Segment Start: INFORMATION

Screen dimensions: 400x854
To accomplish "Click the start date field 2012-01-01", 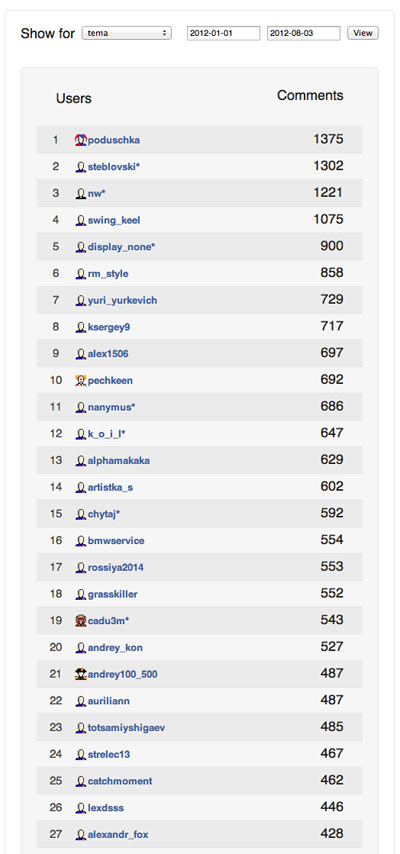I will [x=223, y=33].
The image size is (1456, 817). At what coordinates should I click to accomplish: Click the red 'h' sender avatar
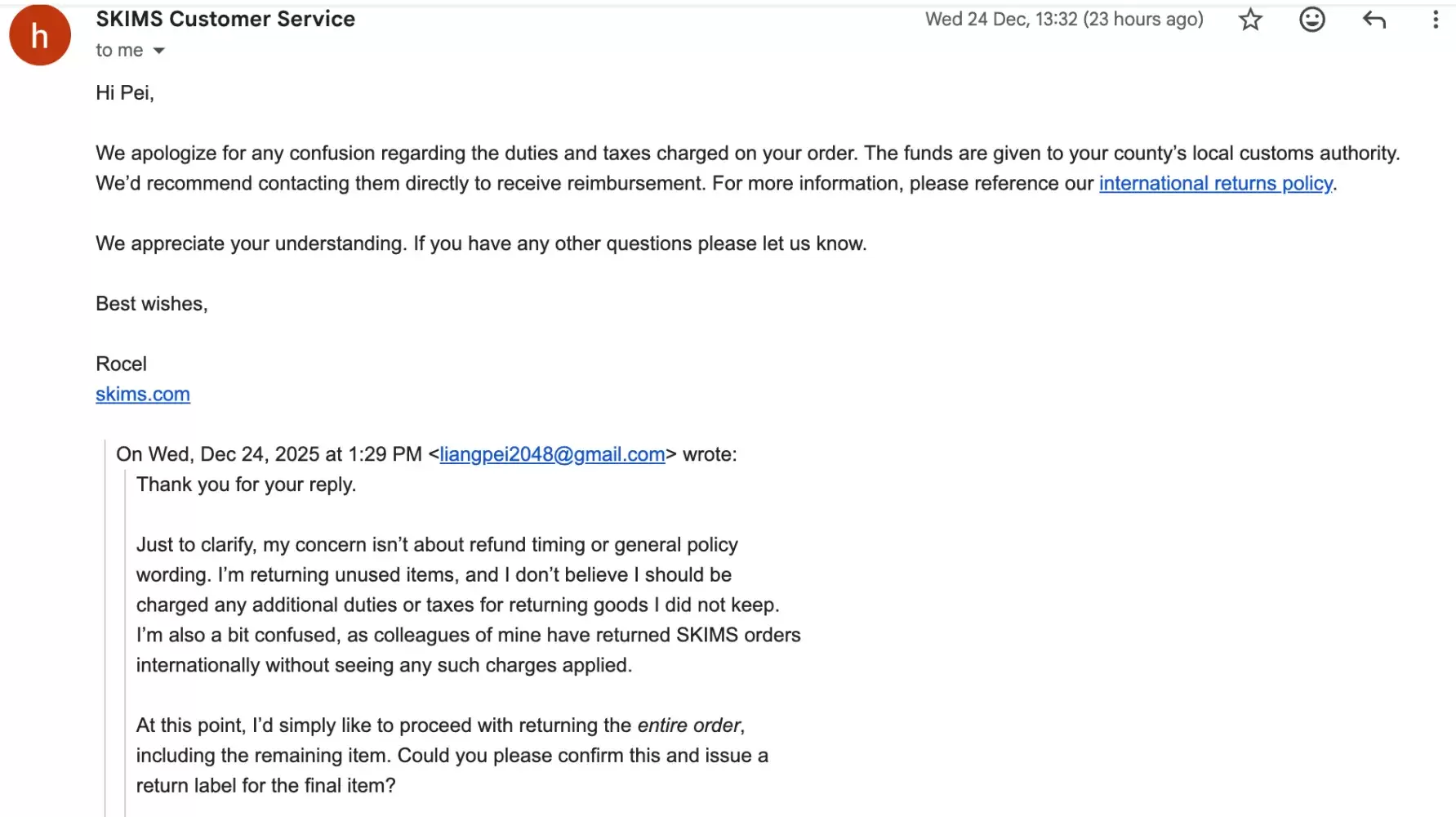[x=40, y=35]
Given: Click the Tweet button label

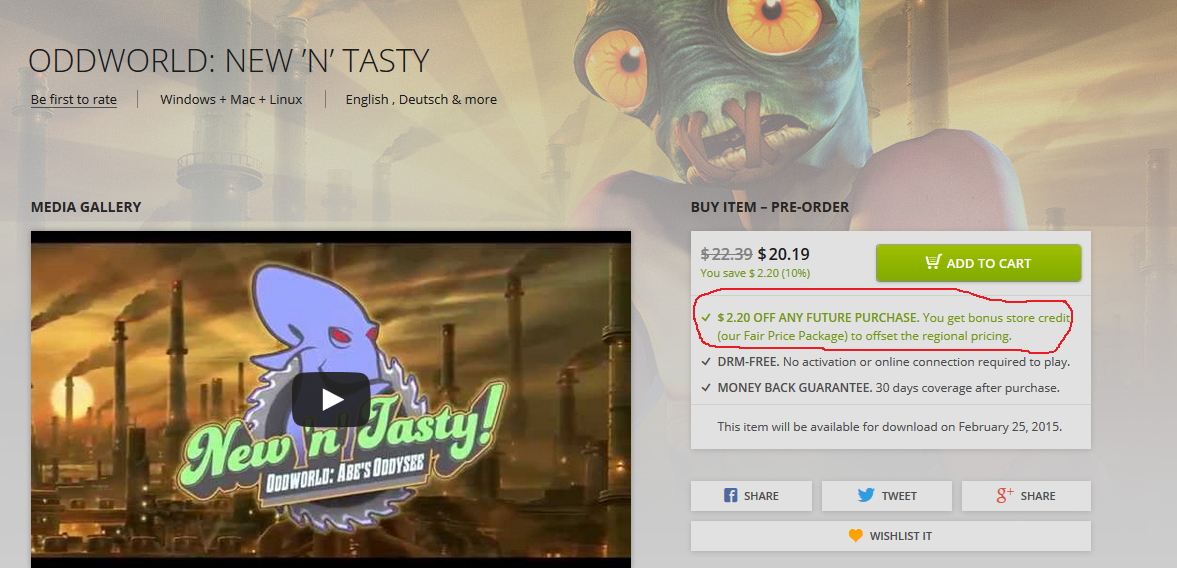Looking at the screenshot, I should [x=899, y=496].
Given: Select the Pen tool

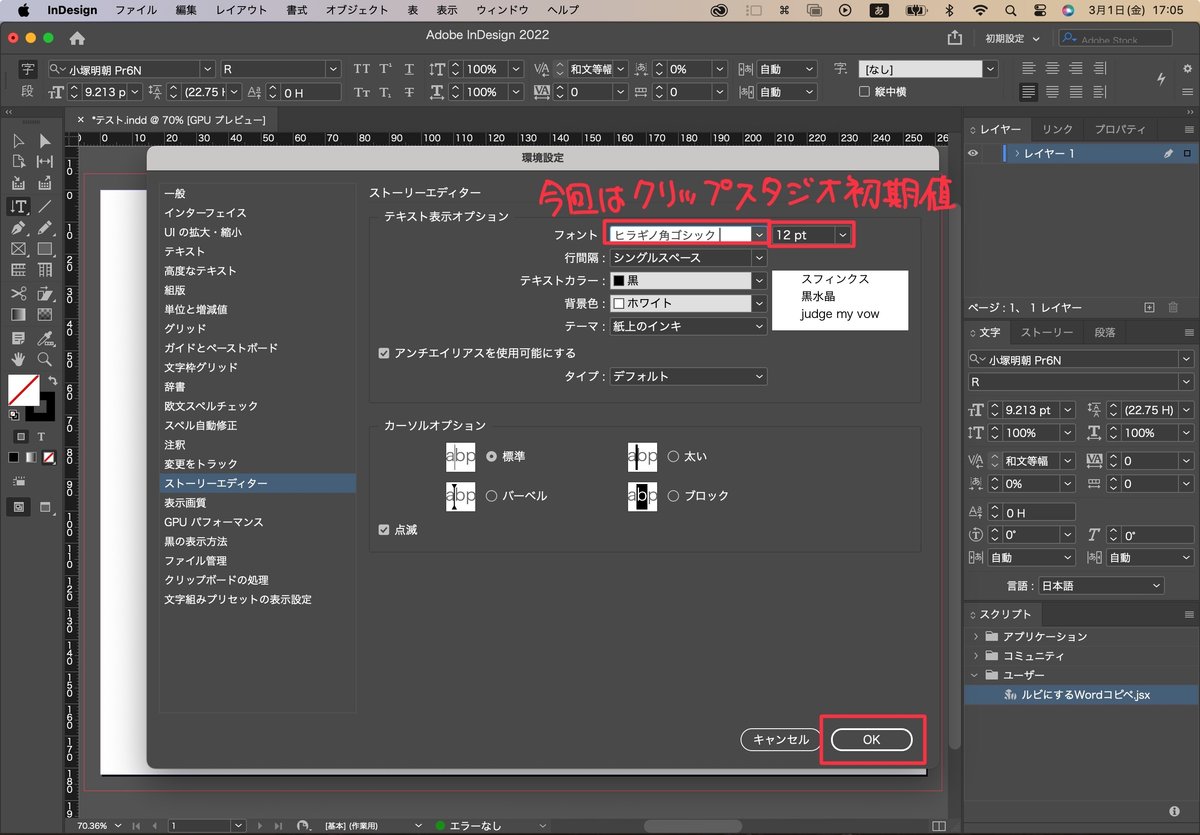Looking at the screenshot, I should pos(18,229).
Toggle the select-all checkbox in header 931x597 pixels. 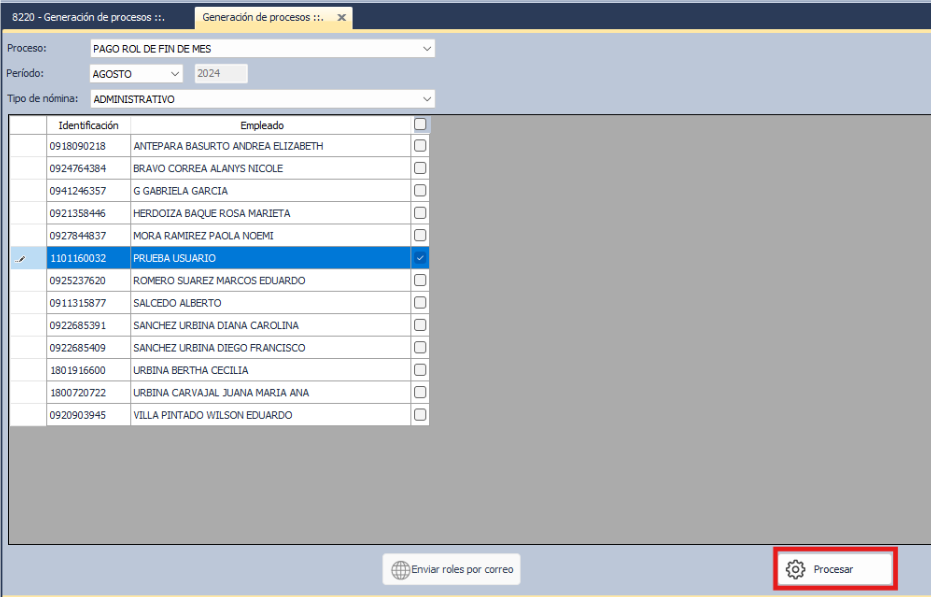click(420, 125)
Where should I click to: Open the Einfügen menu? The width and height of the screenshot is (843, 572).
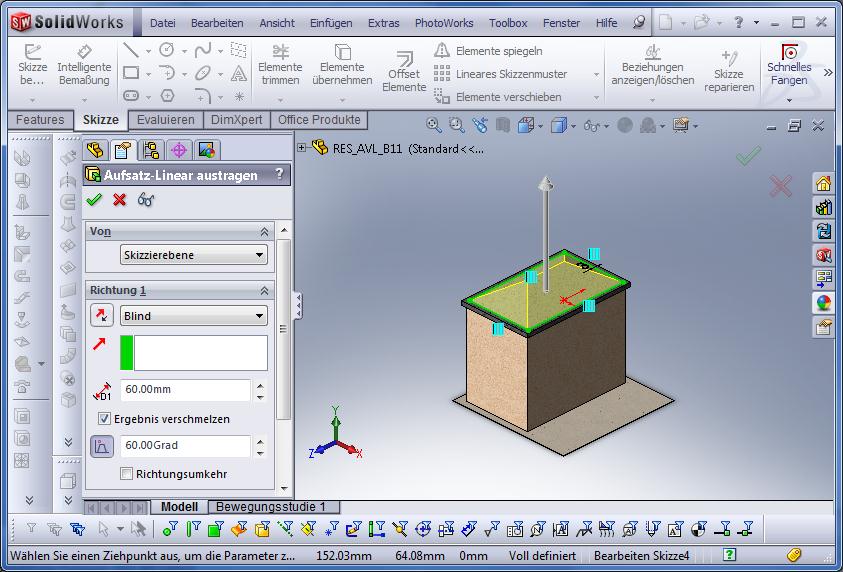pos(330,22)
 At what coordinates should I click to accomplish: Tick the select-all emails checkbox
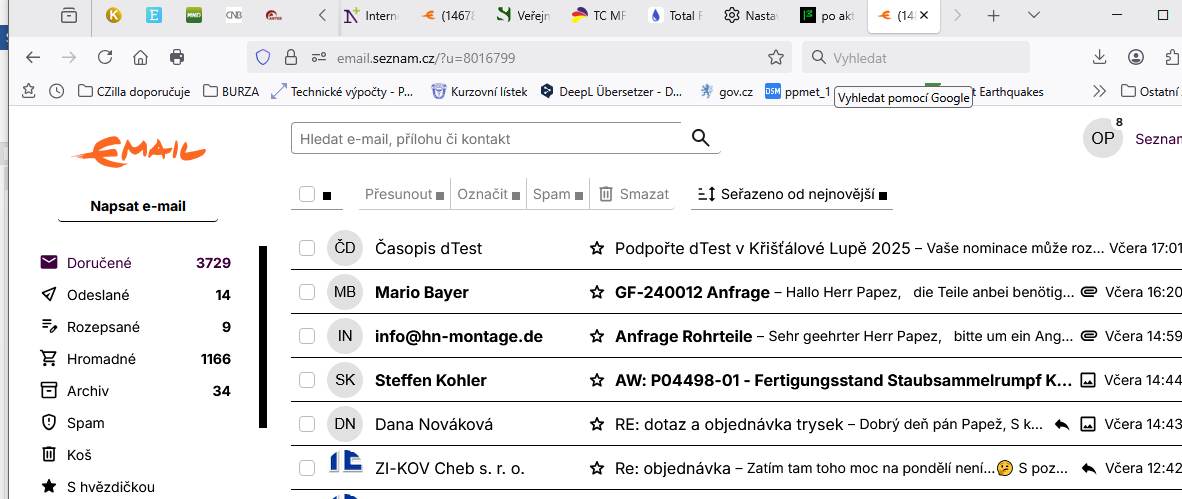pos(307,194)
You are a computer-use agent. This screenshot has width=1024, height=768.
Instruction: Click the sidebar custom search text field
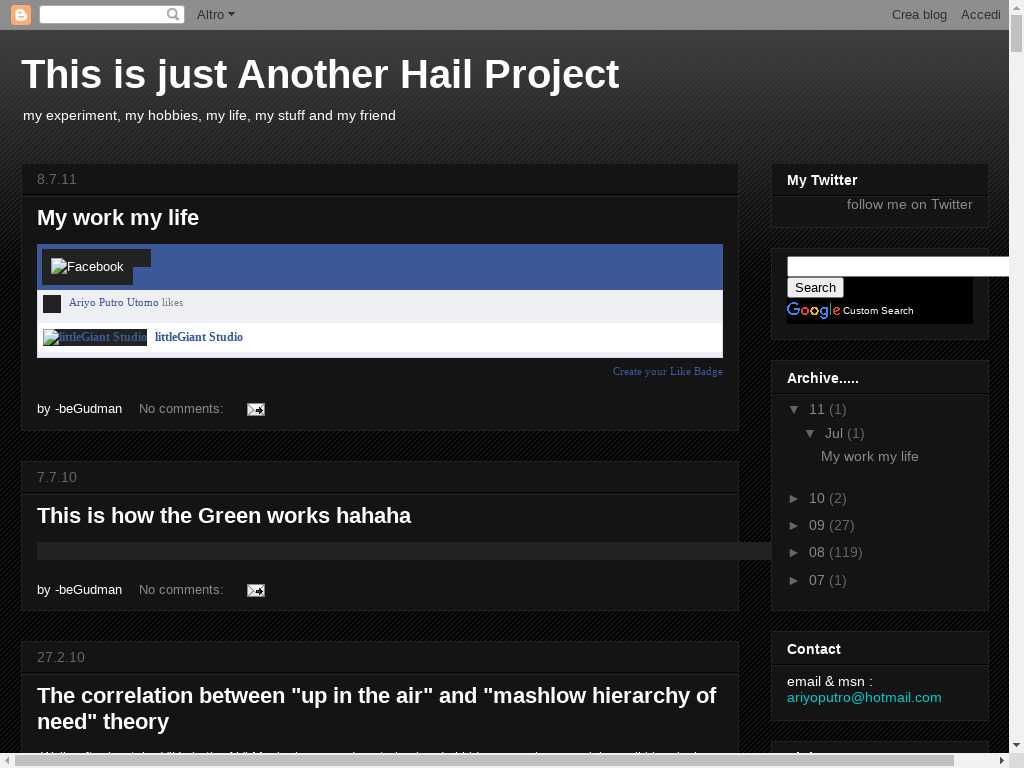coord(897,266)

Segment End: INFORMATION

→ TASK GOAL: From the line containing "Instruction: Click the" through the end of the entries, quote each line exactly and nothing else, excluding all pictures.

→ RESPONSE BOX:
Instruction: Click the sidebar custom search text field
coord(897,266)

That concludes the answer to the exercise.